イメージへのシリアル・コンソール・アクセスを有効にするステップを完了したら、仮想化環境でシリアル・コンソールでイメージをテストして、シリアル・コンソール・アクセスが有効であることを検証する必要があります。 これを行う方法については、仮想化環境のドキュメントを参照してください。 シリアル・コンソール出力に起動出力が表示されていること、およびイメージが起動した後に対話型入力が使用可能であることを確認します。

シリアル・コンソールのトラブルシューティング

シリアル・コンソールに出力が表示されない場合は、仮想化環境の構成で、シリアル・コンソール・デバイスが最初のシリアル・ポートにアタッチされていることを確認します。

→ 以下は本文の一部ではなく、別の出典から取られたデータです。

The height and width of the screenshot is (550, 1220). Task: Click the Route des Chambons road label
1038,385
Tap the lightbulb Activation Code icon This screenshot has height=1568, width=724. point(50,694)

シリアル・コンソールに出力が表示されているが、対話型入力がない場合は、ttyS0ポートで待機している端末プロセスがあることを確認してください。 これを行うには、次のコマンドを実行します。

ps aux | grep ttyS0

このコマンドは、ttyS0ポートでリッスンしているターミナル・プロセスを出力する必要があります。 たとえば、システムがgettyを使用している場合、次の出力が表示されます:

/sbin/getty ttyS0

この出力が表示されない場合は、ログイン・プロセスがシリアル・コンソール接続用に構成されていない可能性があります。 この問題を解決するには、端末プロセスが起動時にttyS0でリッスンするように、init設定を有効にします。

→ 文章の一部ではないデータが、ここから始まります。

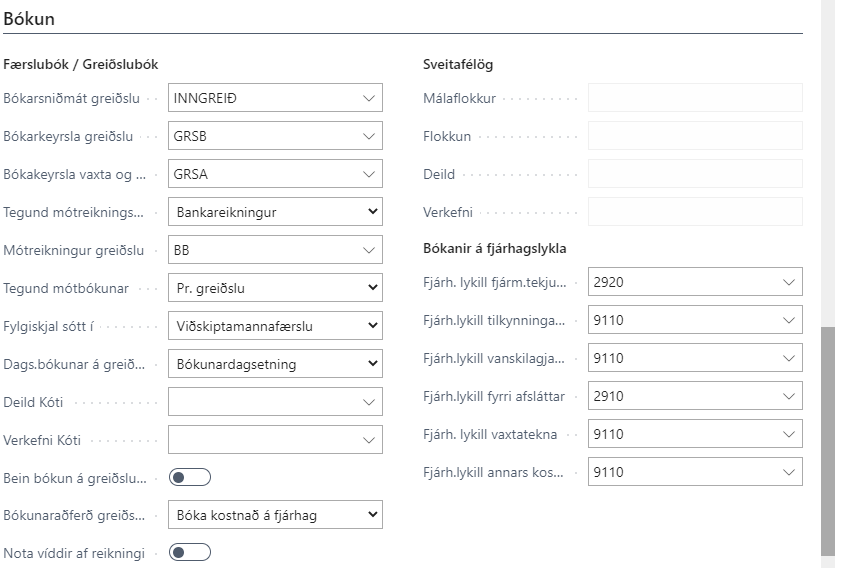The image size is (841, 568).
Task: Open the Bókunaraðferð Bóka kostnað á fjárhag select
Action: pyautogui.click(x=275, y=515)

たとえば、システムがgettyを使用している場合、システムの起動時に実行するために、次のコマンドをinit設定に追加します:

getty -L 9600 ttyS0 vt102

これを行うステップは、オペレーティング・システムによって異なりますので、イメージ・オペレーティング・システムのマニュアルを参照してください。

ネットワークの構成

Oracle Cloud Infrastructureにカスタム・イメージをインポートすると、既存のNICはすべて1つのNICに置き換えられます。 インターネットにアクセスするようにNICを構成する必要があります。 NICがDHCPを有効にし、MACアドレスとIPアドレスがハードコードされていないことを確認する必要があります。 NICは、イメージ準備プロセス中に、またはインスタンスへのシリアル・コンソール・アクセスを使用してイメージをOracle Cloud Infrastructureにインポートした後で構成できます。 システムのネットワーク構成を実行する方法については、システムのマニュアルを参照してください.「インスタンス・コンソール接続」を参照してください。

インスタンスが起動したら、追加のVNICをアタッチして構成できます。 詳細については、「バーチャル・ネットワーク・インタフェース・カード(VNIC)」を参照してください。